Task » Filter the entries below, keeping every line that has the word "computer".

Stored data:
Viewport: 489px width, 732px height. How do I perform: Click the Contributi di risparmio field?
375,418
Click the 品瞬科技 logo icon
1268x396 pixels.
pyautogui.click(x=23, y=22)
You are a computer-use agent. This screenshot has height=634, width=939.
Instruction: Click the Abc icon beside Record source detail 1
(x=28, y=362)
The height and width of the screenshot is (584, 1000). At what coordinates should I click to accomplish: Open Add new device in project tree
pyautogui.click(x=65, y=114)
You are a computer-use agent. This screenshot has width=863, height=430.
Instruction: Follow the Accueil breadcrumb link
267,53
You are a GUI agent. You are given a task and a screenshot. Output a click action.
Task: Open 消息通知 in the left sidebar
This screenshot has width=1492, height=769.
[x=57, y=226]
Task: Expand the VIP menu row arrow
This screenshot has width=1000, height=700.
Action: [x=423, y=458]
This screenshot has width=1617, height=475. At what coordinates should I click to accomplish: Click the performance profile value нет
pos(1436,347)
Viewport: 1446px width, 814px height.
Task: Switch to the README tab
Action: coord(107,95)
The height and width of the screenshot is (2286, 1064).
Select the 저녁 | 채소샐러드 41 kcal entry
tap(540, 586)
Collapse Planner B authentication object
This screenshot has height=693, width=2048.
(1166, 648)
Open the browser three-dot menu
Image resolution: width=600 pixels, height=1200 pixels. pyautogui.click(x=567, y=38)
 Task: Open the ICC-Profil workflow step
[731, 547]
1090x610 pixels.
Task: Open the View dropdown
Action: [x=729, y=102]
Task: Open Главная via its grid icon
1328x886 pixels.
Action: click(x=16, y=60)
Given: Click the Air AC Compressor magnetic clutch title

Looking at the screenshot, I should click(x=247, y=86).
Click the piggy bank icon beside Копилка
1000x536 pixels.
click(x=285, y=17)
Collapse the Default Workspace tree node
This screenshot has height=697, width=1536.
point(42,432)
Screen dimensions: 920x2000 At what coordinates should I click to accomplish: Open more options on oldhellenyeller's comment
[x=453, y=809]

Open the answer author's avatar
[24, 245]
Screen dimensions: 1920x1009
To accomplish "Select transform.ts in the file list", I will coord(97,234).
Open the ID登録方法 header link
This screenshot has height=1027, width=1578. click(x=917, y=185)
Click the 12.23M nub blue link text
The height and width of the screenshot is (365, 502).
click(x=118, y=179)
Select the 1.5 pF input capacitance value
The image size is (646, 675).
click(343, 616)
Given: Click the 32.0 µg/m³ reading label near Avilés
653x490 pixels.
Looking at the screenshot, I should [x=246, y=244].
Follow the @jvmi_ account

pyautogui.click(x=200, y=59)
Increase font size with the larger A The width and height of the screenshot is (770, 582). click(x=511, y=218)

Answer box »
You are a computer-use agent. This screenshot has height=634, width=939.
You are a computer-use agent. This screenshot has width=863, height=430.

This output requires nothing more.